I don't think of myself as a nostalgic person, despite miraculously cobbling together a decent life through nearly seven decades on the planet. Yet recently I noticed a Guardian headline ("Final chapter for Pears' Cyclopaedia after 125 years in print") that opened a kind of reader/bookseller time portal and a just little nostalgia managed to creep through.
The piece reported that 120 years after Pears' Cyclopaedia made its first appearance in England, offering "A Mass of Curious and Useful Information about Things that everyone Ought to know in Commerce, History, Science, Religion, Literature and other Topics of Ordinary Conversation" for a shilling, Penguin had announced that the 2017-2018 edition would be the last.

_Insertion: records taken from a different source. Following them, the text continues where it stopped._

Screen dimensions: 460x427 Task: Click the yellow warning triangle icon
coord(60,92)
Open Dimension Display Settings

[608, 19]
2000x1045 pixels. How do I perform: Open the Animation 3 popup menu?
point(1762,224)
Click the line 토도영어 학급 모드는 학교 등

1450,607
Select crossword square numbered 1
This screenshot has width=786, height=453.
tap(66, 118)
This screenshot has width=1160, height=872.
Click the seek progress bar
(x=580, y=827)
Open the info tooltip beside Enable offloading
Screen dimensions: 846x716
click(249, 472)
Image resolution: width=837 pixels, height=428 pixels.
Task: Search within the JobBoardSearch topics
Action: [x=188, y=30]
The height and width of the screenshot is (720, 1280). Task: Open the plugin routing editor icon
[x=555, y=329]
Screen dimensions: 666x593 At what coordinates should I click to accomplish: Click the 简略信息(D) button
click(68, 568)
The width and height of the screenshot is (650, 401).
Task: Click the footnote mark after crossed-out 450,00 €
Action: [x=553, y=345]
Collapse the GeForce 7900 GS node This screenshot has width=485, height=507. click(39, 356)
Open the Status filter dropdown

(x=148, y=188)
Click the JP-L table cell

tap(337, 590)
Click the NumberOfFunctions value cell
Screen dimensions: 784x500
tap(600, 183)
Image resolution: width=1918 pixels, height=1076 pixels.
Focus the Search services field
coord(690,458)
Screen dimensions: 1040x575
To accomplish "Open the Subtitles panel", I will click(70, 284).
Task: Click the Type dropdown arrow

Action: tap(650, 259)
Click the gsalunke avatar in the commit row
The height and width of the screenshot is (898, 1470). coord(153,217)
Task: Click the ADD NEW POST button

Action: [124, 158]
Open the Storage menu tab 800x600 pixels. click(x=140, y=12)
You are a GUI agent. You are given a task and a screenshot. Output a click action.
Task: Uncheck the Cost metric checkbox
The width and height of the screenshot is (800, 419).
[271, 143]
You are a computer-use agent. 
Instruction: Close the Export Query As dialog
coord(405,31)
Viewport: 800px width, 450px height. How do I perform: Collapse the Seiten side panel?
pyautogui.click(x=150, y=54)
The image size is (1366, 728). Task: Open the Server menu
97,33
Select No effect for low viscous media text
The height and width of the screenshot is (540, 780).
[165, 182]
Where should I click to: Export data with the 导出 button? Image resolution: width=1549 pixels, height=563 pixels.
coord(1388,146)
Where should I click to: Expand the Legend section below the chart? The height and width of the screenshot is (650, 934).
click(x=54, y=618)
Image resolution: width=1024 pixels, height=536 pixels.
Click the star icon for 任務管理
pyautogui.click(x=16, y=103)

The publisher attributed its decision to the retirement of longtime editor Dr. Chris Cook, as well as "the ready availability of electronic information [that] has made the printed reference book no longer commercially competitive.... Chris Cook has been editing Pears' Cyclopaedia for 40 years and we are incredibly grateful to him for the tireless work that has gone into making it a book of extraordinary longevity, durability and value. In the age of the Internet, Pears has continued to be a uniquely British almanac, reaching readers across generations. It is with great sadness that we stop publishing it as Dr. Cook retires but we celebrate his dedication and generosity over the past four decades."
The Bookseller cited Nielsen BookScan stats that revealed "volume sales of the work have sharply declined in recent years: the 2001/02 edition sold 24,229 copies whereas the 2016/17 edition sold only 2,854 copies."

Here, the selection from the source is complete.